Home Health Services See details

Home Health Services are covered under the DEVOTED C-SNP PREMIUM 030 TX (HMO C-SNP) plan with no copay and no coinsurance, although prior authorization is required.

Cardiac Rehabilitation Services See details

Cardiac Rehabilitation Services are covered under DEVOTED C-SNP PREMIUM 030 TX (HMO C-SNP) with no coinsurance and required prior authorization, though some services are covered while cardiac, intensive cardiac, pulmonary, and SET for PAD rehabilitation services are not covered and carry copays of $25 to $30.
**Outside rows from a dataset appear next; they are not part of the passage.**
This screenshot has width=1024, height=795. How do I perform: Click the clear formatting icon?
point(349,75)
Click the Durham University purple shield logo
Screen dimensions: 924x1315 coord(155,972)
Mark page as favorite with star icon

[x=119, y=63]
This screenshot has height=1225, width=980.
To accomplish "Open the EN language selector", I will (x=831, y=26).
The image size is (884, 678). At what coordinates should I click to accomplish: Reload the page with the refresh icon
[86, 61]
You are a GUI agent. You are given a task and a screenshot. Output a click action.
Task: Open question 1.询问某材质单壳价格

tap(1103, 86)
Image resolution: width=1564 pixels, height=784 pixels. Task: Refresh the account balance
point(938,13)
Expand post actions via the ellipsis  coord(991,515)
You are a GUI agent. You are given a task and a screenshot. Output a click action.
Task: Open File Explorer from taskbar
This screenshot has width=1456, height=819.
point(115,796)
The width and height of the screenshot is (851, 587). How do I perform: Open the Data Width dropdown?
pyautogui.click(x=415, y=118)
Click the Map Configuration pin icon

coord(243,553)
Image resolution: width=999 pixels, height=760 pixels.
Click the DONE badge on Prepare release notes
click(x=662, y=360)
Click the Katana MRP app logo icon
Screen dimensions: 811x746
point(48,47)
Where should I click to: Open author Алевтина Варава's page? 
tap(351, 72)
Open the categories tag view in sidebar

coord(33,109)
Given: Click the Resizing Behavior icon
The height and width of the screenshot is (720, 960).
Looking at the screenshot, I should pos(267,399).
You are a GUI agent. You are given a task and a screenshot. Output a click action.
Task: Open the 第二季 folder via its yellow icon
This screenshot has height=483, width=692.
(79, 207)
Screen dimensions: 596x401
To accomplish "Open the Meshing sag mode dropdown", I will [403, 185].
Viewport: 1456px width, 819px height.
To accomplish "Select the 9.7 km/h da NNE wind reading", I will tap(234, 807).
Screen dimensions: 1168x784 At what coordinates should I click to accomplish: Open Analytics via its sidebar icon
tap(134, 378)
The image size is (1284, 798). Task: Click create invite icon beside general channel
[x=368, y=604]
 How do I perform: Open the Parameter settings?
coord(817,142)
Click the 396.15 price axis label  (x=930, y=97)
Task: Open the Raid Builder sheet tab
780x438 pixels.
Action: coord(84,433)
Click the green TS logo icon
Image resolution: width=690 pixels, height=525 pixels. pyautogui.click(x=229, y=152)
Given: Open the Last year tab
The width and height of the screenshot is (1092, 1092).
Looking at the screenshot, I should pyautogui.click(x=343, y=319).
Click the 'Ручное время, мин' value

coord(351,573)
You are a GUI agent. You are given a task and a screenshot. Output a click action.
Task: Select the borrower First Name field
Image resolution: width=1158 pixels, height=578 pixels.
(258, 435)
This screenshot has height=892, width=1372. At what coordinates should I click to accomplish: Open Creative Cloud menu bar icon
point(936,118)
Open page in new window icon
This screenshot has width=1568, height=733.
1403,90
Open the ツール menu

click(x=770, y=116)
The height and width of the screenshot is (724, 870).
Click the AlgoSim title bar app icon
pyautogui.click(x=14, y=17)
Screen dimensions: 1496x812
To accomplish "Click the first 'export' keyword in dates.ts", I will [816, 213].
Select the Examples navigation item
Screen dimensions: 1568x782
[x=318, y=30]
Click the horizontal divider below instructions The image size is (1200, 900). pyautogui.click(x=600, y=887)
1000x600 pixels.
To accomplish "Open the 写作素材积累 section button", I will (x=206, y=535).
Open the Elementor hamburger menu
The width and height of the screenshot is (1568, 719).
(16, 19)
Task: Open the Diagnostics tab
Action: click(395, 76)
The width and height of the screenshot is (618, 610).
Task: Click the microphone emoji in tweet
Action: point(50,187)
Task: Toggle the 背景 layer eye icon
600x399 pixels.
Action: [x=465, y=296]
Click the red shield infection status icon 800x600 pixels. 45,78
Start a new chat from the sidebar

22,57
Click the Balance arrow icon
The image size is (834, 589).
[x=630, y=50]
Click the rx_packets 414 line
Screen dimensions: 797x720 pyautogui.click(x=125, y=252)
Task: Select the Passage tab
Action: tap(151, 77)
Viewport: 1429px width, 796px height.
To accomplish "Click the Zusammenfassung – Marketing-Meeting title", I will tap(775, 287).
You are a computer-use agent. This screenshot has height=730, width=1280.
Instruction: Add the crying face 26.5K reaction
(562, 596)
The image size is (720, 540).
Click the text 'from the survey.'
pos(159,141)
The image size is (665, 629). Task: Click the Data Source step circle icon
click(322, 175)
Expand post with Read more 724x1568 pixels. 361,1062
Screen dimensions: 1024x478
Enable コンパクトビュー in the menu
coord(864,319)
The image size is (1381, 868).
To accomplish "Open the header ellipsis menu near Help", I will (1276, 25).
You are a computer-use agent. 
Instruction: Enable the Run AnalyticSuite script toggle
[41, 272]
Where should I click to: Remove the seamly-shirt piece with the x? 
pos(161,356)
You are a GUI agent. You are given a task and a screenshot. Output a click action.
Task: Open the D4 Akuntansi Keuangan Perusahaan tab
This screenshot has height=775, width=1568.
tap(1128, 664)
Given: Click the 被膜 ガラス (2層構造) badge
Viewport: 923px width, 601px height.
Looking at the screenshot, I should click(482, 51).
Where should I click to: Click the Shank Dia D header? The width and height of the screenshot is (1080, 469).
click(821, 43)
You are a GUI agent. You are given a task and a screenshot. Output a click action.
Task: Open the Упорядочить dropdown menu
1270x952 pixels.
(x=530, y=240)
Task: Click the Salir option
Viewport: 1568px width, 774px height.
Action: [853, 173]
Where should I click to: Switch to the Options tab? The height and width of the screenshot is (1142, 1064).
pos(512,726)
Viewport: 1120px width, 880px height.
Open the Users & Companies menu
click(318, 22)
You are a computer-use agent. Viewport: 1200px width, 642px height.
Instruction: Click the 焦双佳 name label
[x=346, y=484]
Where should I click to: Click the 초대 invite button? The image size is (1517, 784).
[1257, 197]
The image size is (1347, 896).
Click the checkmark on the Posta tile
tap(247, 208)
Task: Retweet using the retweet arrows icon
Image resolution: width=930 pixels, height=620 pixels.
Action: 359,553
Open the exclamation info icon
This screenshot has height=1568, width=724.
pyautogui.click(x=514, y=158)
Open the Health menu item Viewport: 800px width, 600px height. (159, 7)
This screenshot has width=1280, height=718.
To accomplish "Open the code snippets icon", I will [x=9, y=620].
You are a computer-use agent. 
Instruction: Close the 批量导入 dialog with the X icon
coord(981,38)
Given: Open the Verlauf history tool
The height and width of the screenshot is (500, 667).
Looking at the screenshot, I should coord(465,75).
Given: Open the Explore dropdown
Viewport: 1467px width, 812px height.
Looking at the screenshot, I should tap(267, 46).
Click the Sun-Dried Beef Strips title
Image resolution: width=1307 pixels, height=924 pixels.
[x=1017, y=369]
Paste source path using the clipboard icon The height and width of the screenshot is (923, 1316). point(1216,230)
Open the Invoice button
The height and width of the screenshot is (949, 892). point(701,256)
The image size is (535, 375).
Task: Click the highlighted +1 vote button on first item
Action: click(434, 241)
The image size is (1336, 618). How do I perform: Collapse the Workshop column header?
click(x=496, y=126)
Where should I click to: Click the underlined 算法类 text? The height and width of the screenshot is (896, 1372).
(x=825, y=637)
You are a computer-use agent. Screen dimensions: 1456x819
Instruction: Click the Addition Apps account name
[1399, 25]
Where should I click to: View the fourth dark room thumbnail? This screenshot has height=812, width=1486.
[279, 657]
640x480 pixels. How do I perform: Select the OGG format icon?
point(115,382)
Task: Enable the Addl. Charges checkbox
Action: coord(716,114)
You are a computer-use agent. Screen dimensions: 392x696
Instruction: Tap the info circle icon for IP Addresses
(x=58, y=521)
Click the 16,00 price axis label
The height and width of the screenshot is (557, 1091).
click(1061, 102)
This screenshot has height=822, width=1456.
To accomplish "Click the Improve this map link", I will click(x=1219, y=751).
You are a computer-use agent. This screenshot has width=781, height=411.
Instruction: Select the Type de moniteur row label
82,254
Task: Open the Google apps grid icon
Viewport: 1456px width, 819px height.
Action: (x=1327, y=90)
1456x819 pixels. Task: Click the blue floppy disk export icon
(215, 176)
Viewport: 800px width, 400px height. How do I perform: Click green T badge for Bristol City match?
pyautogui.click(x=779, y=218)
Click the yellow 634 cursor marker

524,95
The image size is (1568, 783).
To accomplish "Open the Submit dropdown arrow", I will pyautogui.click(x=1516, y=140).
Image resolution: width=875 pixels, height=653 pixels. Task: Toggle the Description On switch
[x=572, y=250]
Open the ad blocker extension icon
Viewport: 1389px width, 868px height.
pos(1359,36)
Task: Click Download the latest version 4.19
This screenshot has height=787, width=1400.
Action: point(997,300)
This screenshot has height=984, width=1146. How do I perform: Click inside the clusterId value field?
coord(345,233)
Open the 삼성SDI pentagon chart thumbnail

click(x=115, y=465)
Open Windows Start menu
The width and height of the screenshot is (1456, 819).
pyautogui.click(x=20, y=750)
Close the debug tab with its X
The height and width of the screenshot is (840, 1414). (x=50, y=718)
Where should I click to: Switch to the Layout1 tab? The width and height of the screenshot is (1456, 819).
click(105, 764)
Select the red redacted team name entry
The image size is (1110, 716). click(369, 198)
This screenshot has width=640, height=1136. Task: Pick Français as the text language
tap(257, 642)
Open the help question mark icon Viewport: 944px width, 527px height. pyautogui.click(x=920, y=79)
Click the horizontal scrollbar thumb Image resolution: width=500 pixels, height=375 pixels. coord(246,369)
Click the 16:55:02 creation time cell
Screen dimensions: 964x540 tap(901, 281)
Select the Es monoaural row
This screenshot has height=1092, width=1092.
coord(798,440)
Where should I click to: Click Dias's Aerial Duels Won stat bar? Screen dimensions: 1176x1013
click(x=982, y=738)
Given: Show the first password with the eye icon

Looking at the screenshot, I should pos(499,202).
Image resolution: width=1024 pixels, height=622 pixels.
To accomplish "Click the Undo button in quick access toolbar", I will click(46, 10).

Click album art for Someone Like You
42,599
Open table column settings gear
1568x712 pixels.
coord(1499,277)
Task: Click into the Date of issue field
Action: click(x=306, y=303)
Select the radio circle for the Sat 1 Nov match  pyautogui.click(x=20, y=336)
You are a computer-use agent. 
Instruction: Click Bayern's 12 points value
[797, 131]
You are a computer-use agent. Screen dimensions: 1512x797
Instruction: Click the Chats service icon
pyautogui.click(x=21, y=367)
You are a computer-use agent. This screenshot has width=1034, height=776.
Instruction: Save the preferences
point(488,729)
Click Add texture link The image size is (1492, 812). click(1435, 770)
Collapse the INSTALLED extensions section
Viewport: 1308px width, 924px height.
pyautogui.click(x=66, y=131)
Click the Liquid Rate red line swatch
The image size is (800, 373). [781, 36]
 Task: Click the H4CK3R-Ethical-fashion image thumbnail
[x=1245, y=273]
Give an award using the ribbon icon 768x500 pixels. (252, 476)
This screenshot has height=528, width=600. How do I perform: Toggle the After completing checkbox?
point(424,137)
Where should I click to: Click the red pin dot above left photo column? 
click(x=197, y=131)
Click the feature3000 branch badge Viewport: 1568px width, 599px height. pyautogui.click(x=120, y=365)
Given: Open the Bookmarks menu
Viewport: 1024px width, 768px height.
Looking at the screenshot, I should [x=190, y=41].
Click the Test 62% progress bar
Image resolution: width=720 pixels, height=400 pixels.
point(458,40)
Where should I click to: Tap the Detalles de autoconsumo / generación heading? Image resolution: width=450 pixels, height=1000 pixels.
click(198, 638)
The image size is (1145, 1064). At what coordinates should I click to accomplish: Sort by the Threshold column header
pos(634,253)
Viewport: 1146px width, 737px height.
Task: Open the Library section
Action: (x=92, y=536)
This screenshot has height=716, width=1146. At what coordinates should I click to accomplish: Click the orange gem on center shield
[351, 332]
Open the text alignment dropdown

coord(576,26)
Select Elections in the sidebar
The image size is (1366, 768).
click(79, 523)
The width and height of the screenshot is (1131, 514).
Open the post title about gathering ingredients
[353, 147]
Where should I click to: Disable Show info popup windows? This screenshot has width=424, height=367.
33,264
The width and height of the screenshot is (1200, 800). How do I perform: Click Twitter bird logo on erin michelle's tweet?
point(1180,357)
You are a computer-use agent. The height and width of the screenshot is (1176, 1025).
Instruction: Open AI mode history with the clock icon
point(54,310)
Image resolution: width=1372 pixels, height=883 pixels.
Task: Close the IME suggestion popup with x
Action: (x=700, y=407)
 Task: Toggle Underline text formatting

Skilled Nursing Facility (SNF) See details

DEVOTED C-SNP PREMIUM 030 TX (HMO C-SNP) covers Skilled Nursing Facility (SNF) services with no coinsurance, featuring no copay for days 1 through 20 and a $218 daily copay for days 21 through 100. Prior authorization is required, and while a 3-day inpatient hospital stay is not required prior to admission, additional days beyond the standard 100 days are not covered.

Other Services See details

DEVOTED C-SNP PREMIUM 030 TX (HMO C-SNP) offers partial coverage for other services, featuring no copay and no coinsurance for over-the-counter (OTC) items up to $50 every three months, non-Medicare covered diabetic shoes, and additional preventive services. Acupuncture and meal benefits are not covered under this plan.